(Exercise description): Would you return every entry below without a single difference?
--- Supplied data Enclosed Below ---
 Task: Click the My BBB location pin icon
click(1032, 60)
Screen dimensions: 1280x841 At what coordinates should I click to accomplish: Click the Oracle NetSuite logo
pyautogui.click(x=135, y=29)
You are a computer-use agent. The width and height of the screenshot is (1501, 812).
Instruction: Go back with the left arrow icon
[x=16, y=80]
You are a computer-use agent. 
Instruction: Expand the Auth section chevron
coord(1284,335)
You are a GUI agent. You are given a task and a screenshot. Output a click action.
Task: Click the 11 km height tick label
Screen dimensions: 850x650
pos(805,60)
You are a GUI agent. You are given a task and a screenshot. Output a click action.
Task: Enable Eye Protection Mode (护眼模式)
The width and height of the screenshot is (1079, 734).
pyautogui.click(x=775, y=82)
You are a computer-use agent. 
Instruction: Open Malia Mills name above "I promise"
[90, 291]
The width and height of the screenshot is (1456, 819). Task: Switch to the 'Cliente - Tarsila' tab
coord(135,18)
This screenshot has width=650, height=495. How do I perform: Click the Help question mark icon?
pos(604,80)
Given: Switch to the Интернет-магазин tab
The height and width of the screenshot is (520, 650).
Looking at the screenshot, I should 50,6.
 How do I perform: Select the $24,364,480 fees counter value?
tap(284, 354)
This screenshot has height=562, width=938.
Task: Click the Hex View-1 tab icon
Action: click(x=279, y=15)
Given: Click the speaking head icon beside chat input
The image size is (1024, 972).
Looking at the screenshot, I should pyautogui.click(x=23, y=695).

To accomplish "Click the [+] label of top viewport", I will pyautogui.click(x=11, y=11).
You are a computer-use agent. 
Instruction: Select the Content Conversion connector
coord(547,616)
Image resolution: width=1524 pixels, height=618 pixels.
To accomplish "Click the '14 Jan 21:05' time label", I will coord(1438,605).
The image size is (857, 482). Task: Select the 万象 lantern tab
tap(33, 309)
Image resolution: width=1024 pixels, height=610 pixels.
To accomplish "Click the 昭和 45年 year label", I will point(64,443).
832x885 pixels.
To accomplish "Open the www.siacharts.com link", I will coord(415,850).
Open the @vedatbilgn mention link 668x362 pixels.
--- End of Enclosed Supplied data ---
(Exercise output):
 Task: Click the My BBB location pin icon
click(1032, 60)
Screen dimensions: 1280x841 At what coordinates should I click to accomplish: Click the Oracle NetSuite logo
pyautogui.click(x=135, y=29)
You are a computer-use agent. The width and height of the screenshot is (1501, 812).
Instruction: Go back with the left arrow icon
[x=16, y=80]
You are a computer-use agent. 
Instruction: Expand the Auth section chevron
coord(1284,335)
You are a GUI agent. You are given a task and a screenshot. Output a click action.
Task: Click the 11 km height tick label
Screen dimensions: 850x650
pos(805,60)
You are a GUI agent. You are given a task and a screenshot. Output a click action.
Task: Enable Eye Protection Mode (护眼模式)
The width and height of the screenshot is (1079, 734).
pyautogui.click(x=775, y=82)
You are a computer-use agent. 
Instruction: Open Malia Mills name above "I promise"
[90, 291]
The width and height of the screenshot is (1456, 819). Task: Switch to the 'Cliente - Tarsila' tab
coord(135,18)
This screenshot has width=650, height=495. How do I perform: Click the Help question mark icon?
pos(604,80)
Given: Switch to the Интернет-магазин tab
The height and width of the screenshot is (520, 650).
Looking at the screenshot, I should 50,6.
 How do I perform: Select the $24,364,480 fees counter value?
tap(284, 354)
This screenshot has height=562, width=938.
Task: Click the Hex View-1 tab icon
Action: click(x=279, y=15)
Given: Click the speaking head icon beside chat input
The image size is (1024, 972).
Looking at the screenshot, I should pyautogui.click(x=23, y=695).

To accomplish "Click the [+] label of top viewport", I will pyautogui.click(x=11, y=11).
You are a computer-use agent. 
Instruction: Select the Content Conversion connector
coord(547,616)
Image resolution: width=1524 pixels, height=618 pixels.
To accomplish "Click the '14 Jan 21:05' time label", I will coord(1438,605).
The image size is (857, 482). Task: Select the 万象 lantern tab
tap(33, 309)
Image resolution: width=1024 pixels, height=610 pixels.
To accomplish "Click the 昭和 45年 year label", I will point(64,443).
832x885 pixels.
To accomplish "Open the www.siacharts.com link", I will coord(415,850).
Open the @vedatbilgn mention link 668x362 pixels.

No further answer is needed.